Sampo Kuutti, Richard Bowden, Saber Fallah (2021)Weakly Supervised Reinforcement Learning for Autonomous Highway Driving via Virtual Safety Cages, In: Sensors (Basel, Switzerland)21(6)2032 MDPI

The use of neural networks and reinforcement learning has become increasingly popular in autonomous vehicle control. However, the opaqueness of the resulting control policies presents a significant barrier to deploying neural network-based control in autonomous vehicles. In this paper, we present a reinforcement learning based approach to autonomous vehicle longitudinal control, where the rule-based safety cages provide enhanced safety for the vehicle as well as weak supervision to the reinforcement learning agent. By guiding the agent to meaningful states and actions, this weak supervision improves the convergence during training and enhances the safety of the final trained policy. This rule-based supervisory controller has the further advantage of being fully interpretable, thereby enabling traditional validation and verification approaches to ensure the safety of the vehicle. We compare models with and without safety cages, as well as models with optimal and constrained model parameters, and show that the weak supervision consistently improves the safety of exploration, speed of convergence, and model performance. Additionally, we show that when the model parameters are constrained or sub-optimal, the safety cages can enable a model to learn a safe driving policy even when the model could not be trained to drive through reinforcement learning alone.

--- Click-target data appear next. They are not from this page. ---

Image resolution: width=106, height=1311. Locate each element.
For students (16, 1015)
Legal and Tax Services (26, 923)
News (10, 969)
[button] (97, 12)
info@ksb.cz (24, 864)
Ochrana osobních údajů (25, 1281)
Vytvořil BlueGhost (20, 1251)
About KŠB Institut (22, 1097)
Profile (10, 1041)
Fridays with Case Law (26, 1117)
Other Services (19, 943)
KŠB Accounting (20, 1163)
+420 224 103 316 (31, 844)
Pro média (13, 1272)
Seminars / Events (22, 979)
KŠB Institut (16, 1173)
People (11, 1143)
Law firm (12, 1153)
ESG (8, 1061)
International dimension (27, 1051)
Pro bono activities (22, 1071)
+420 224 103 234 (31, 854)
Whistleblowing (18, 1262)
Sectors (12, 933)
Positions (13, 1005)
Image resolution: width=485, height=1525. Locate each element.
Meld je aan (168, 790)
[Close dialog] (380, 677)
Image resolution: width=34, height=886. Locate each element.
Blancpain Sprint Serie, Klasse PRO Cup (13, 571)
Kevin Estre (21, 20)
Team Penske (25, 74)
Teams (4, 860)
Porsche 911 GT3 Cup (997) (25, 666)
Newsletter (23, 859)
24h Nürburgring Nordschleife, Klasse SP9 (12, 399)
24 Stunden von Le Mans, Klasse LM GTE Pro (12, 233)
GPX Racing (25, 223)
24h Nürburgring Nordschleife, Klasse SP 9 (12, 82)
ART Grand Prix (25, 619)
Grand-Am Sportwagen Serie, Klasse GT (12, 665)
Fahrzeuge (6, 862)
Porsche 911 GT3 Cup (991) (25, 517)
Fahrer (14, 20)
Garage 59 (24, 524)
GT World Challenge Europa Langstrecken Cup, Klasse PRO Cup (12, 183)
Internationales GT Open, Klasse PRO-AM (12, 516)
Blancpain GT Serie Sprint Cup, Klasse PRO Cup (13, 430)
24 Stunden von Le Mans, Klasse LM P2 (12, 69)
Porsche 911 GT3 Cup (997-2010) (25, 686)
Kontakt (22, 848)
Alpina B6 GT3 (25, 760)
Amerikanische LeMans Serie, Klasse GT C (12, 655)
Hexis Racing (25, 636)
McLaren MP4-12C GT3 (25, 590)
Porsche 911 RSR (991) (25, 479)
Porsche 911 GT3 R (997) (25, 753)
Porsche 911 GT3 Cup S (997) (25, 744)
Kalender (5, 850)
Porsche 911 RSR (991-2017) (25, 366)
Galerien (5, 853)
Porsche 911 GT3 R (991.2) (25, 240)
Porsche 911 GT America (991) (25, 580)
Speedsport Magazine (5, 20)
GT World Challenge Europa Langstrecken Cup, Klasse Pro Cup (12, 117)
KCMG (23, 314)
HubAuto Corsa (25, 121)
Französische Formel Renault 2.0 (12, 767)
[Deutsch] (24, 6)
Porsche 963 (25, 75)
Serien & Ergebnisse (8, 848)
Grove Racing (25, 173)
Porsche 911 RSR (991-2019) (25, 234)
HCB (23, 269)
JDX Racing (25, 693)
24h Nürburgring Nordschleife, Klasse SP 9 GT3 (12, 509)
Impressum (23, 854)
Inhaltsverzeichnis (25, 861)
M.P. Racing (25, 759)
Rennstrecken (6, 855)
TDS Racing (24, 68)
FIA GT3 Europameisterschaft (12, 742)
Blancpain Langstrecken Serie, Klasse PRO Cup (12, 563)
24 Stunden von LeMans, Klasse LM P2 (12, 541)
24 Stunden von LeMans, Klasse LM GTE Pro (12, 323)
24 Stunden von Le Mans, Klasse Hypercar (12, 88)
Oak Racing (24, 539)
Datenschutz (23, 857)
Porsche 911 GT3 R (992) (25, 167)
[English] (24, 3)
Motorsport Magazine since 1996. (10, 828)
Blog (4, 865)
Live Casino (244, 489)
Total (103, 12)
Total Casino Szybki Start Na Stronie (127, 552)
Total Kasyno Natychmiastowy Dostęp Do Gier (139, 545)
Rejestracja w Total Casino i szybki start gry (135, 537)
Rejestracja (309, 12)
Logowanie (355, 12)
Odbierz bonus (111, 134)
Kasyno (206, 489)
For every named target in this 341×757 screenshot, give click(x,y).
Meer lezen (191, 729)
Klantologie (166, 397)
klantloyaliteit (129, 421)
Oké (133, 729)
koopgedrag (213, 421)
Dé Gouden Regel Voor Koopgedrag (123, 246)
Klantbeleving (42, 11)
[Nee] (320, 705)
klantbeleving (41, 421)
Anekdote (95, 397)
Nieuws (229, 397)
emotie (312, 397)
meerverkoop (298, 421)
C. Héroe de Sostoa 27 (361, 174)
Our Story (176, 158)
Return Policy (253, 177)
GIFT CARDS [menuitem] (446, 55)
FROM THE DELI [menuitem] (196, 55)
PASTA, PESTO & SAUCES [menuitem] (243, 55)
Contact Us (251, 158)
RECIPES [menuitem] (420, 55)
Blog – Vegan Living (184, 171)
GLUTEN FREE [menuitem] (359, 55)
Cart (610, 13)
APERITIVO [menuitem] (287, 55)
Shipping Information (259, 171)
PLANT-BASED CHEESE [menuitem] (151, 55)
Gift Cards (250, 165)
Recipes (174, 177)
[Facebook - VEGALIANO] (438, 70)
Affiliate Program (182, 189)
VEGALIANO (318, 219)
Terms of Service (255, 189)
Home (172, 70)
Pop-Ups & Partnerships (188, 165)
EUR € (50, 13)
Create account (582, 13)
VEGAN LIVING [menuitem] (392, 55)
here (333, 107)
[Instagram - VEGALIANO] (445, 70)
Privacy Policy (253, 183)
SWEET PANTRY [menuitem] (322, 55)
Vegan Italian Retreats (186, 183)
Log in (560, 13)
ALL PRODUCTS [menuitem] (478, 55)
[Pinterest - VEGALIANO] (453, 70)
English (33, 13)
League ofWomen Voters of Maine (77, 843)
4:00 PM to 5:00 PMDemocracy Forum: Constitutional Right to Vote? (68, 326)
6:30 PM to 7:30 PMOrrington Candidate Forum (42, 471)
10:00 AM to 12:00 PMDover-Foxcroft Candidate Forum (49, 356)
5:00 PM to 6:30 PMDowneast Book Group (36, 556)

Sampo Kuutti, Richard Bowden, Harita Joshi, Robert de Temple, Saber Fallah (2019)Safe Deep Neural Network-driven Autonomous Vehicles Using Software Safety Cages, In: Proceedings of the 20th International Conference on Intelligent Data Engineering and Automated Learning (IDEAL 2019) Springer International Publishing

Deep learning is a promising class of techniques for controlling an autonomous vehicle. However, functional safety validation is seen as a critical issue for these systems due to the lack of transparency in deep neural networks and the safety-critical nature of autonomous vehicles. The black box nature of deep neural networks limits the effectiveness of traditional verification and validation methods. In this paper, we propose two software safety cages, which aim to limit the control action of the neural network to a safe operational envelope. The safety cages impose limits on the control action during critical scenarios, which if breached, change the control action to a more conservative value. This has the benefit that the behaviour of the safety cages is interpretable, and therefore traditional functional safety validation techniques can be applied. The work here presents a deep neural network trained for longitudinal vehicle control, with safety cages designed to prevent forward collisions. Simulated testing in critical scenarios shows the effectiveness of the safety cages in preventing forward collisions whilst under normal highway driving unnecessary interruptions are eliminated, and the deep learning control policy is able to perform unhindered. Interventions by the safety cages are also used to re-train the network, resulting in a more robust control policy.